_Arbeitsauftrag_.
Beantworte anhand des Textes zur Schulsozialarbeit in Swisttal:
1. Bis zu wie viel Prozent der Kosten für die Schulsozialarbeiter will die Landesregierung übernehmen?
2. Wie hoch ist laut Ilka von Boeselager die jährliche Gesamtentlastung für Nordrhein-Westfalen durch die Übernahme der BAföG-Finanzierung durch den Bund?
3. Welchen Vorsitz hat Brigitte Haselwanter inne?

_Vorliegender Text_.
------------------------
CDU Gemeindeverband Swisttal
Schulsozialarbeit weiterhin auf unsicheren Füßen
Swisttal. „Grundsätzlich begrüßen wir die Entscheidung der Landesregierung, bis zu 80 Prozent der Kosten für die Schulsozialarbeiter zu übernehmen. Aber damit wird die Landesregierung ihrer Verantwortung nicht gerecht. Kommunen wie Swisttal, die in der Haushaltssicherung stecken, können die Finanzierungslücke aus eigener Kraft nicht schließen“, erklärte Wolfgang Heller, Vorsitzender des CDU Gemeindeverbandes Swisttal. Schulsozialarbeit, so sehr sie für sozialschwache Kinder im Sinne von Chancengleichheit von der CDU erwünscht wird, sei nach wie vor eine freiwillige Leistung. „Das Land gibt halbherzig, obwohl Mittel reichlich dazu dem Land zur Verfügung stehen. Zum 1. Januar 2015 übernimmt der Bund vollständig die Finanzierung des BAföG. Das bedeutet für Nordrhein-Westfalen eine Gesamtentlastung von jährlich 276,4 Millionen Euro. Mit diesem Geld, das im rot-grünen Landeshaushalt versickert, hätten wir die große Chance, konstruktiv in die Bildung und in die Zukunft zu investieren“, kritisierte die CDU Landtagsabgeordnete Ilka von Boeselager das Vorgehen der Landesregierung. Ilka von Boeselager hatte im Landtag gefordert, rund 100 Millionen für die wertvolle Schulsozialarbeit zur Verfügung zu stellen. „Die Landesregierung macht ein Danaergeschenk. Wenn wir nicht 100 Prozent der Kosten für unsere beiden Schulsozialarbeiter vom Land finanziert bekommen, können wir die beiden wahrscheinlich nicht über 2014 weiterbeschäftigen“, resümierte Brigitte Haselwanter, CDU, Vorsitzende des Swisttaler Schulausschusses. Die Landesregierung sollte die vollen Kosten in den Kommunen übernehmen, die in der Haushaltssicherung stecken und keine freiwilligen Leistungen übernehmen dürfen, so die CDU.
------------------------
_Bereitgestelltes Material_.
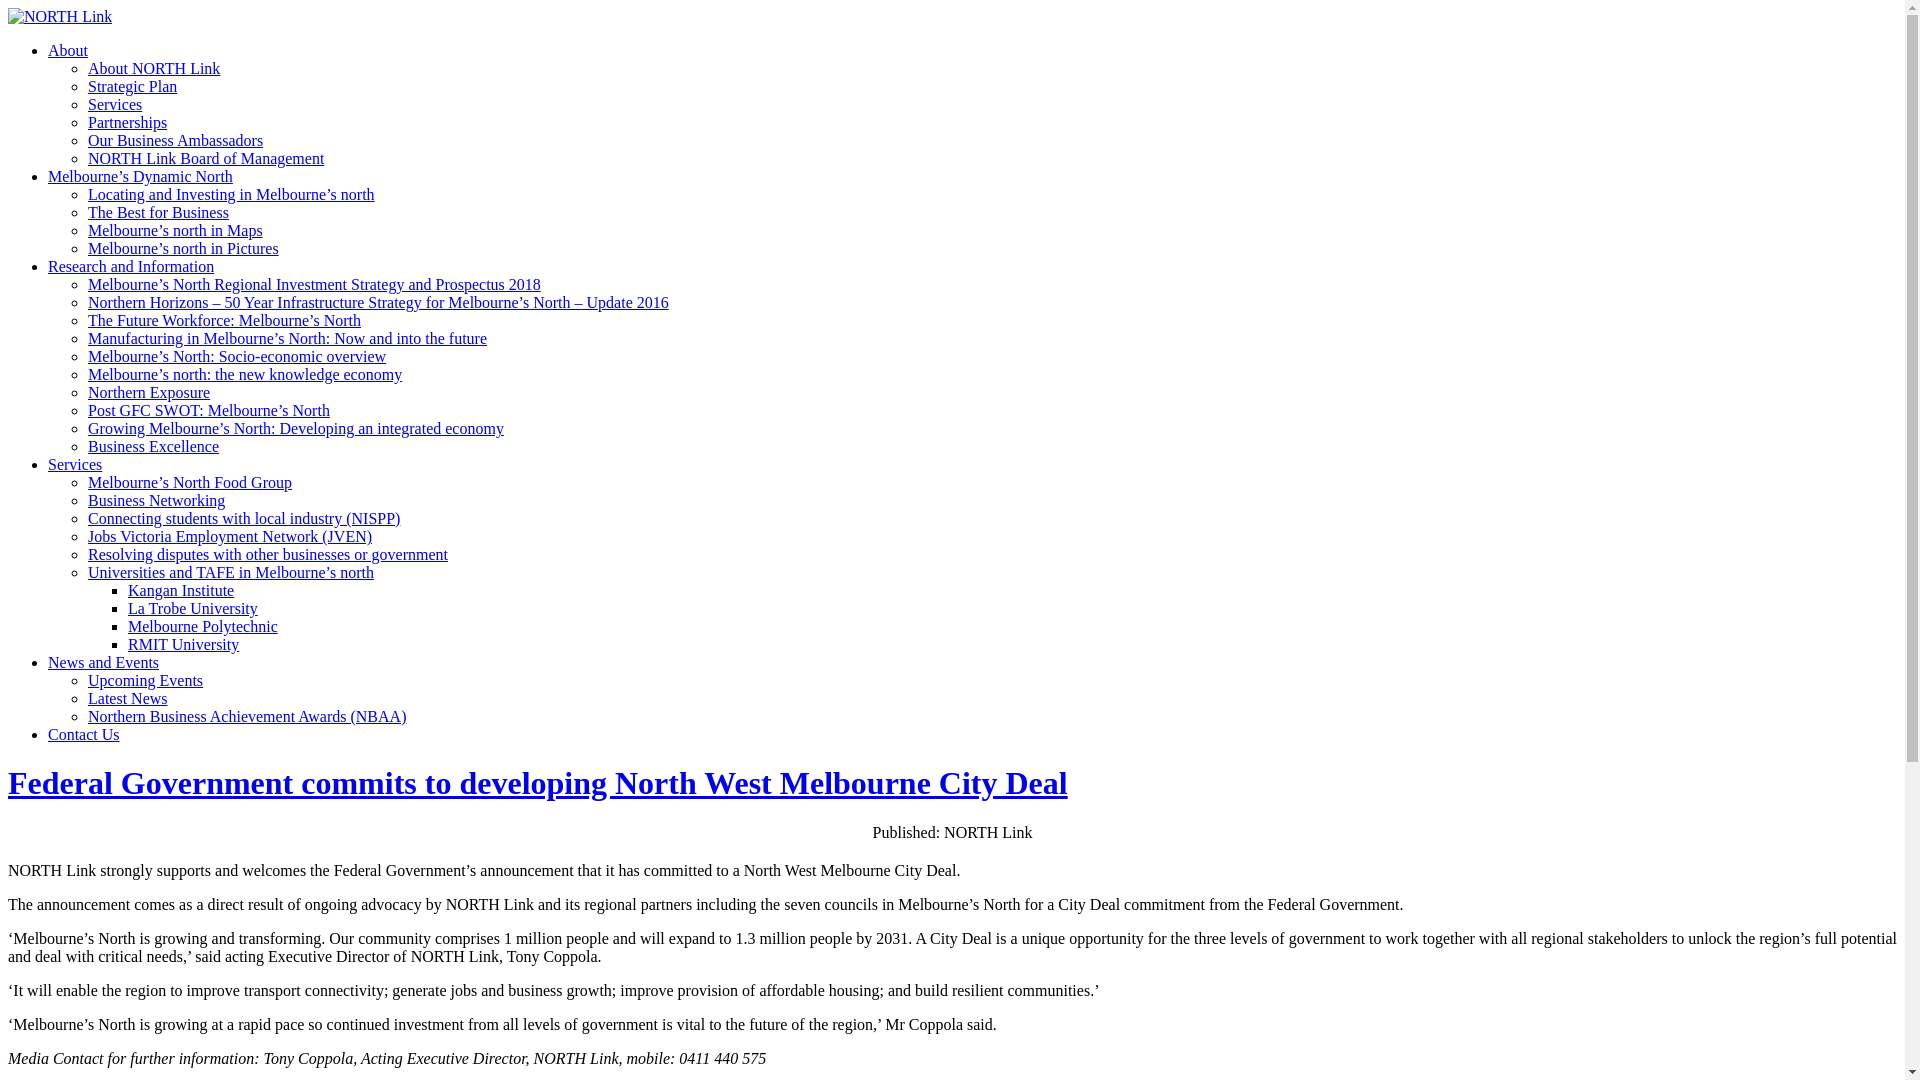  I want to click on Our Business Ambassadors, so click(176, 140).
------------------------
_Lösung_.
1. Bis zu 80 Prozent.
2. 276,4 Millionen Euro.
3. Den Vorsitz des Swisttaler Schulausschusses.